情形二:当事人呈交的诉讼资料中包含了涉外事实因素,但双方当事人均未提及相关冲突规则的适用与否,更未涉及相关冲突规则指向的准据法。在整个案件诉讼过程中,直至法官作出裁判之前,双方当事人均明确援引法院地法进行权利主张和抗辩,法官对双方当事人援引法院地法的行为也未作出任何反对指示,甚至还在庭审过程中要求当事人进一步阐明其权利主张或抗辩与法院地法的具体规则的关系。最后法官认定了涉外事实因素的存在,依职权适用了冲突规则,并依据冲突规则指引的外国法,在当事人的请求范围内对双方实体权利与义务作出判决。
情形三:大致等同于情形二,只是将情形二设定为初审过程,并且法官没有依职权适用冲突规则及其指向的外国法,而是径直适用了法院地法。随后当事人向终审法院提起上诉,在终审过程中同样没有主张适用冲突规则及其指向的准据法,并且仍然依据法院地法进行权利主张或抗辩,终审法官也未提及冲突规则的问题。最后终审法官认定了涉外事实因素的存在,依职权适用了冲突规则,并依据冲突规则指引的外国法,在当事人的请求范围内对初审法院的实体判决作了改判。

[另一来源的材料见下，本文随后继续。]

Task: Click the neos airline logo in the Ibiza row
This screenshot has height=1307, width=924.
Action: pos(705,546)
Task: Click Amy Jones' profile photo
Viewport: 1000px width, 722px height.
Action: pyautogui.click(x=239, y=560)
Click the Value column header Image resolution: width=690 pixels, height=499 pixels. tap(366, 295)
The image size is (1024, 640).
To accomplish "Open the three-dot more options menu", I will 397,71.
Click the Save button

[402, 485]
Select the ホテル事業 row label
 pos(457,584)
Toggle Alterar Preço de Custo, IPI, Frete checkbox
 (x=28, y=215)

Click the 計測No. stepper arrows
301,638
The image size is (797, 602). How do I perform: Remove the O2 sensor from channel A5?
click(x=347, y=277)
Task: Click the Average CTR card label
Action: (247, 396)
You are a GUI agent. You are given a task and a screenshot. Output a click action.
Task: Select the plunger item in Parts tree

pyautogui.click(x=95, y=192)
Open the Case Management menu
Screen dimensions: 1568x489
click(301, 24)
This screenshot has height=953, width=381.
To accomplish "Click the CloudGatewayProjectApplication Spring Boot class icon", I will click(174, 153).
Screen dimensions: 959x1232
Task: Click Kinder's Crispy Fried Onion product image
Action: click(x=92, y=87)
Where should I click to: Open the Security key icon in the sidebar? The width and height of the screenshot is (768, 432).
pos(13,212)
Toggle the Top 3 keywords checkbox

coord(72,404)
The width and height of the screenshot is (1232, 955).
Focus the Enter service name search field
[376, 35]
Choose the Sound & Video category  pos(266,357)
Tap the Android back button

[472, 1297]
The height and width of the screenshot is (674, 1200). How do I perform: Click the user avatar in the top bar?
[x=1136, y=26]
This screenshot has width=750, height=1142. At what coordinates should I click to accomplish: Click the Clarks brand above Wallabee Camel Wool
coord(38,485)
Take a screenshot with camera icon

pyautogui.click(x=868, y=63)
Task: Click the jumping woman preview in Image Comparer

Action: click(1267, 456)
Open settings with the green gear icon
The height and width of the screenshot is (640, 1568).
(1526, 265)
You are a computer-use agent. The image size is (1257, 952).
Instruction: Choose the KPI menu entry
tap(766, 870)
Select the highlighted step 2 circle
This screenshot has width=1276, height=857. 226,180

在上述三种情形中,法官裁判没有超出当事人的请求范围,因此没有违反程序处分主义原则;法官依职权适用冲突规则也建立在诉讼资料中所包含的涉外事实因素的基础之上,因此没有违反辩论主义原则。但是,任何一个稍具理性的人都会对法官在上述三种情形下的法律适用表达强烈的异议:法官的最终裁判构成了突袭裁判!而构成突袭裁判的直接导火线就是法官依职权适用冲突规则。于是中外主张任意性适用冲突规则的学者认为,为降低突袭审判的风险,冲突规则原则上应任意性适用而非依职权适用。[33]对此,需要分析两个问题:其一,国际私法案件较之国内民商事案件,在法律适用环节遭遇突袭裁判的风险是否尤重?其二,假设风险尤重,改变法律依职权适用的一般属性而采用任意性适用的方法,是对症下药吗?